2009/4/25 Siegfried Kettlitz <siegfried.kettlitz@googlemail.com>
Hello,
what i like to do, is to detect the presence of a particular type of
constructor for a class in a template. It is possible to use template
overloading to detect the presence of members or member functions
(like with::some_func(int) ), but since it is not possible(?) to take
a pointer to a constructor ( like with::with(int) ), this method does
not work to detect the present types of the templated class T.
Consider this pseudocode:
struct with {
with( int );
}
struct without {
without( void );
}
template<typename T>
T* do_construct() {
a) return new T(int) if T::T(int) present;
b) return new T() if T::T(int) not present;
}
int main( void ) {
do_construct<with>();
do_construct<without>();
}
So far i did not find anything useful in type_traits to make the
do_construct-function work without modifying the classes (adding
inheritance or some static member). Does anyone know another
possibility to do this, or is it not possible using the current
standard of c++?
It's possible, because constructor of 'with' is not explicit.

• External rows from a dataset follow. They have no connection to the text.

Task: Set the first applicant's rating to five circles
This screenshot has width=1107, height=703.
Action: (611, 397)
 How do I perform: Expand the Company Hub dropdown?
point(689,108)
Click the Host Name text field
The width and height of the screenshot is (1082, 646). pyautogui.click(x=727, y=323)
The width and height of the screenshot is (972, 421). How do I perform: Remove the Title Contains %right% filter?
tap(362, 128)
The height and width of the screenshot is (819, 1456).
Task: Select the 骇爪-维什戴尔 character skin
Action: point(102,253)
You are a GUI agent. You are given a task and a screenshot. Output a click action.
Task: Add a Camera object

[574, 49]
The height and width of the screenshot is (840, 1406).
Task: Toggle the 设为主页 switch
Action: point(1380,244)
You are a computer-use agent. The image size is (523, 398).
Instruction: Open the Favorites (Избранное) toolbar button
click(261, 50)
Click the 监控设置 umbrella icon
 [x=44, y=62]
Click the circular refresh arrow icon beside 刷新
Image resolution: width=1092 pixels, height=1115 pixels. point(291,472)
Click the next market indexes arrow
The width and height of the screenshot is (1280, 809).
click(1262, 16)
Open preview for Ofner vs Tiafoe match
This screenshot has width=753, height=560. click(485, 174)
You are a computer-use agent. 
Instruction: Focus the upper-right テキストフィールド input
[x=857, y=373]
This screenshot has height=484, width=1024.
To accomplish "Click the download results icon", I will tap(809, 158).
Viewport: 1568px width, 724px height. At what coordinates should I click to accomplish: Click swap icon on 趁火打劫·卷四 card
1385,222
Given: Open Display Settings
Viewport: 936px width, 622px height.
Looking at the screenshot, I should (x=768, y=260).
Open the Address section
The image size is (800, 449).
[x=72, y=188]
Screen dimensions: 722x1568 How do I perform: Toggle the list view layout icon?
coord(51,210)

#include <boost/type_traits/is_convertible.hpp>
struct with {
with(int) {}
};
struct without {
without() {}
};
template <class T>
T* construct(boost::mpl::true_) {
return new T(42);
}
template <class T>
T* construct(boost::mpl::false_) {
return new T();
}
template<typename T>
T* do_construct() {
return construct<T>(boost::is_convertible<int, T>());
}
int main() {
do_construct<with>();
do_construct<without>();
}
I don't know how to solve this problem if constructor was explicit.
Roman Perepelitsa.